Kiedy wchodzę w zakręt, a tuż przy drodze wyrastają drzewa, naciskam na hamulec. Wóz zwalnia do dziesięciu kilometrów na godzinę. Ledwo się wlecze. To jakaś kpina. Nie ma tutaj żadnego oświetlenia. Rozglądam się na boki, bo nie pierwszy raz wyszedłby mi tutaj przed maskę jakiś dzik. Żyją w tych rejonach od lat. Naprawdę jeszcze tylko tego mi brakuje, by na koniec dnia jakiś nieogarnięty zwierz porysował mi karoserię.
Podnoszę leżący na fotelu pasażera telefon i zerkam na godzinę. Dwudziesta pierwsza dwadzieścia. I zero kresek sieci. Zero! Pogoda potrafi nieźle nas urządzić. Wystarczy jeden jej kaprys i cały cywilizowany świat trafia szlag.
A ja jestem wygodnicki i przyzwyczaiłem się do tych wszystkich elektronicznych gadżetów. Życie bez mikrofalówki, czajnika, lodówki, nie wspominając już o konsoli do gier, byłoby zdecydowanie trudniejsze.
Odkładam telefon na bok i wyjeżdżając z niewielkiego lasku, wyłączam „długie”. I tak niewiele pomagają. Z minuty na minutę zaczyna sypać coraz mocniej, a ludzie naprawdę wzięli sobie do serca wskazówki o pozostaniu w domach. Od dłuższego czasu nie minąłem ani jednego auta.
Rewelacja. Jestem naprawdę wkurzony i porządnie zestresowany. Jazda w takich warunkach męczy mnie bardziej niż przesłuchania urządzane w podziemiach.

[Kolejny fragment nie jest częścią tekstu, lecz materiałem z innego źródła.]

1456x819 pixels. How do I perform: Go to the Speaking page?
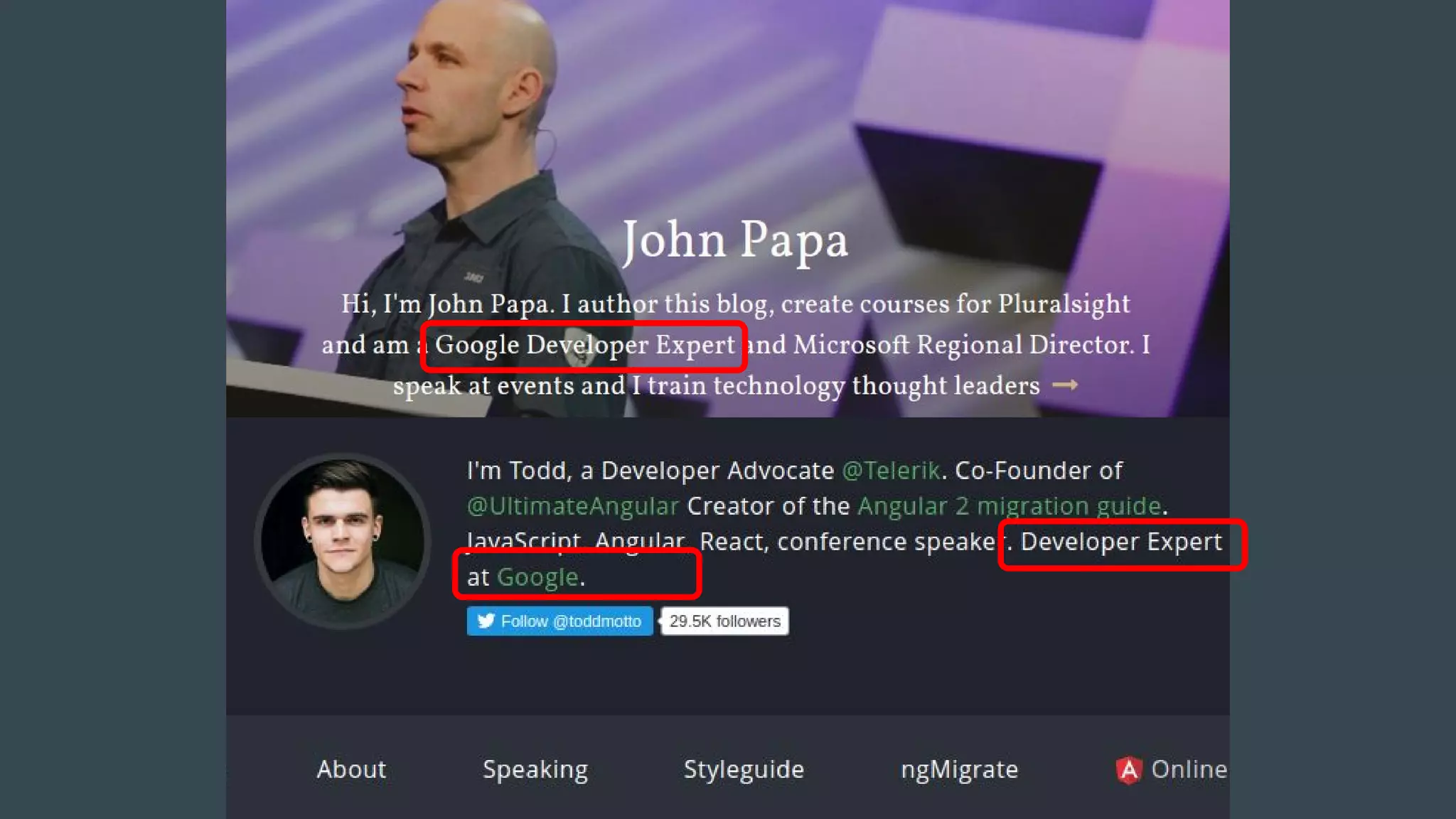click(x=535, y=770)
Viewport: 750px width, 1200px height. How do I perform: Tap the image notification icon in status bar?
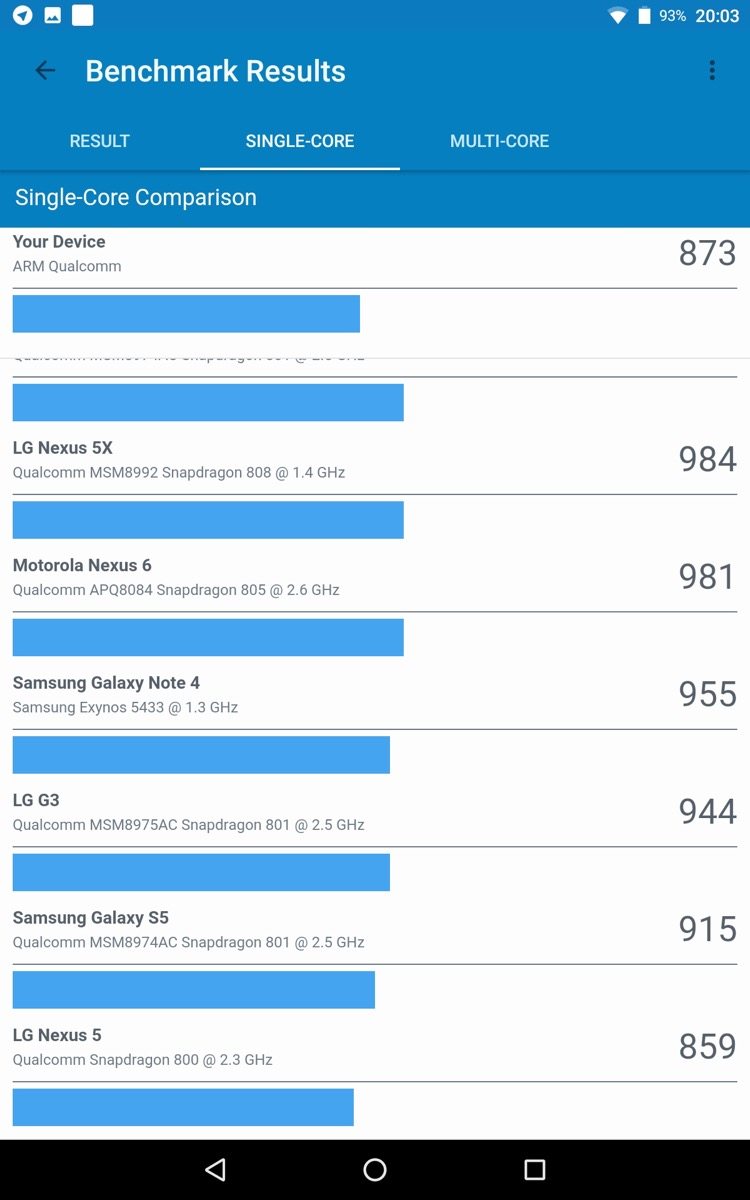click(x=52, y=15)

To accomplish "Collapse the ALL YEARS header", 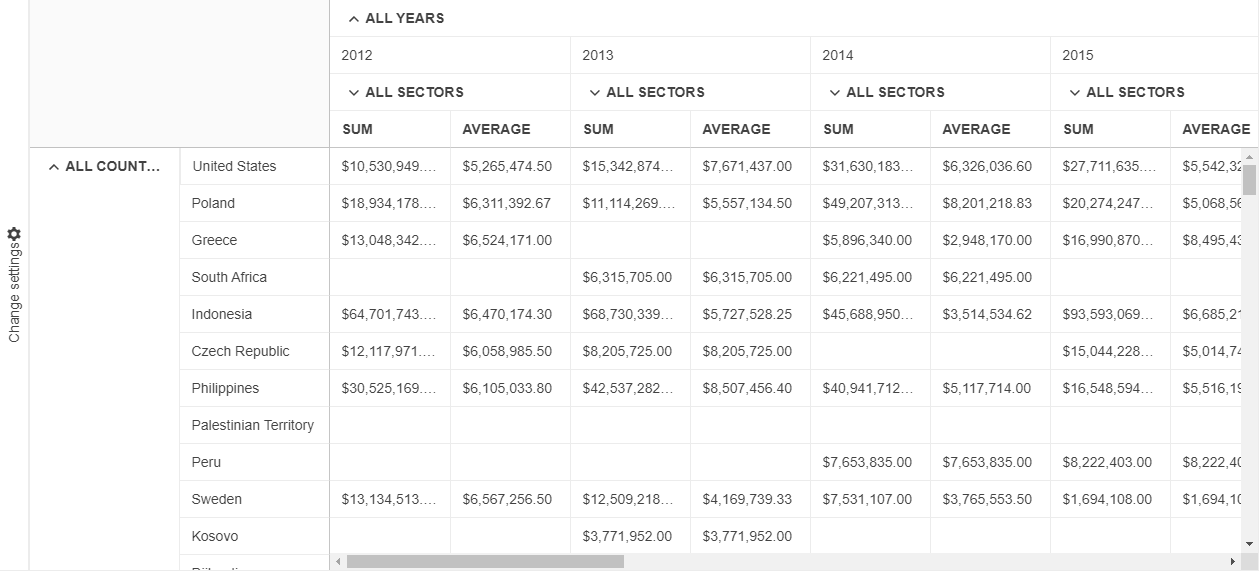I will pyautogui.click(x=354, y=19).
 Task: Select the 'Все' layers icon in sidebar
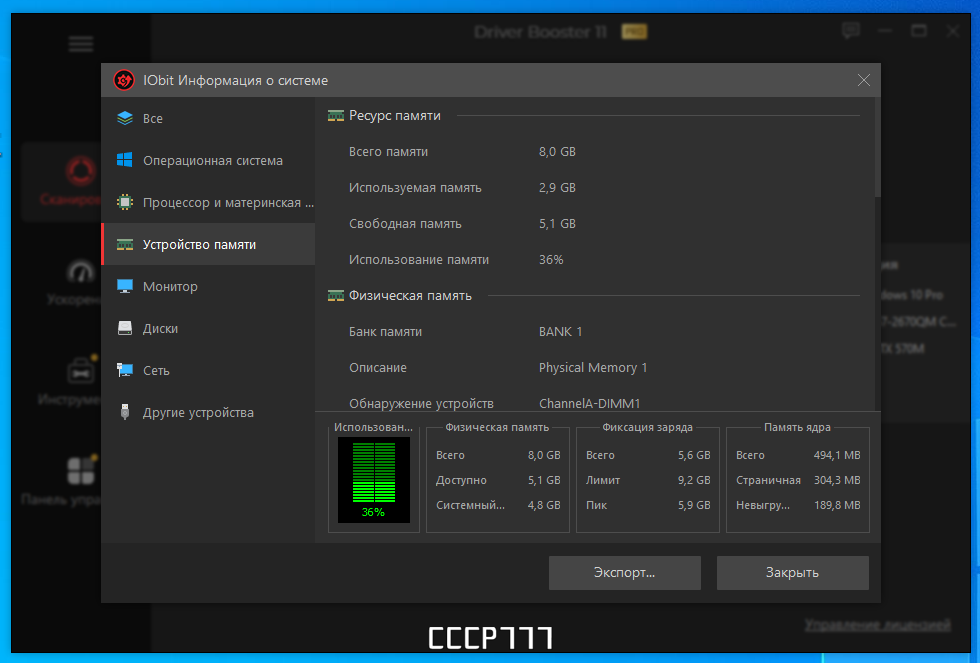125,118
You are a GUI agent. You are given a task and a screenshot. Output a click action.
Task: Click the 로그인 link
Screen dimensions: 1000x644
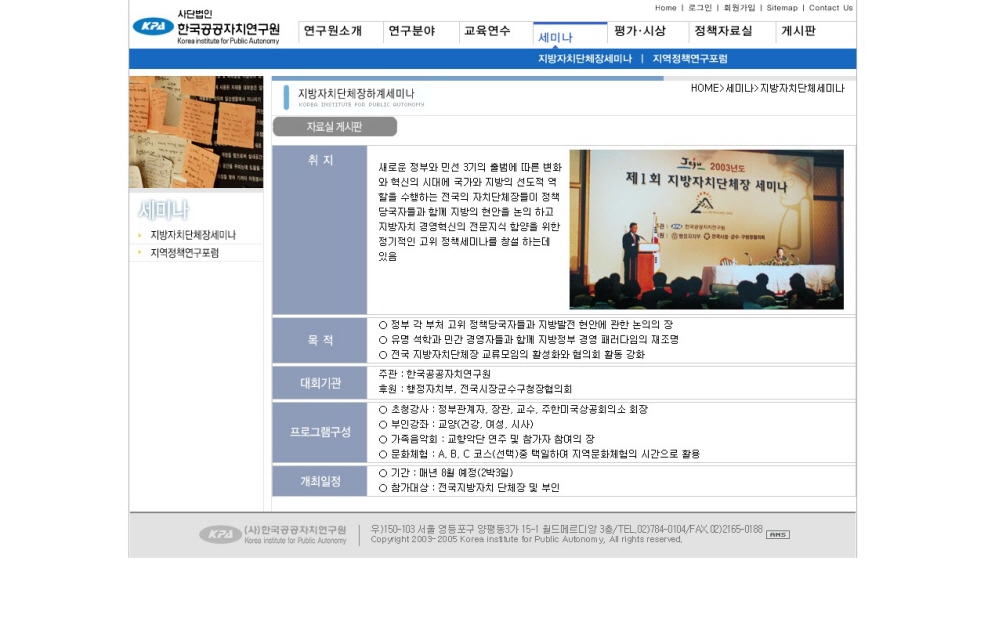point(700,8)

Ale, przy tej pogodzie, zostało mi jakieś dziesięć minut drogi i też będę w domu. W tym momencie nie marzę o niczym innym, tylko o długim prysznicu i jakimś dobrym filmie. Dawno niczego nie oglądałem. Ta myśl determinuje mnie do dalszej jazdy.
Co jest?
Wytężam wzrok, mijając znajdujący się po lewej stronie przystanek autobusowy.
Widzę tam coś… albo raczej kogoś… Wychodzi na to, że nie jestem jedynym szaleńcem, który wyruszył w drogę w taką zawieruchę.
Ciemna postać na przystanku przyciąga moją uwagę. Podróż autem nie była mądrym pomysłem, ale wyczekiwanie teraz na autobus to już absurd. To raczej oczywiste, że w taką pogodę żaden tutaj nie dotrze. Zresztą, o ile się nie mylę, ten przystanek jest już chyba nieaktywny. Sądząc po jego wyglądzie, mam rację. Wydaje się totalnie zdezelowany i nie zauważyłem na nim rozkładówki.
Ma va’. Bez jaj. Chyba kogoś nieźle pogrzało.
Może to jakiś menel.
Ten ktoś podpiera się o jedną ze ścian przystanku. Pewnie ma problemy z równowagą, co tylko potwierdza moją hipotezę. Jadę dalej, choć mam nieodparte wrażenie, że postać macha w moim kierunku.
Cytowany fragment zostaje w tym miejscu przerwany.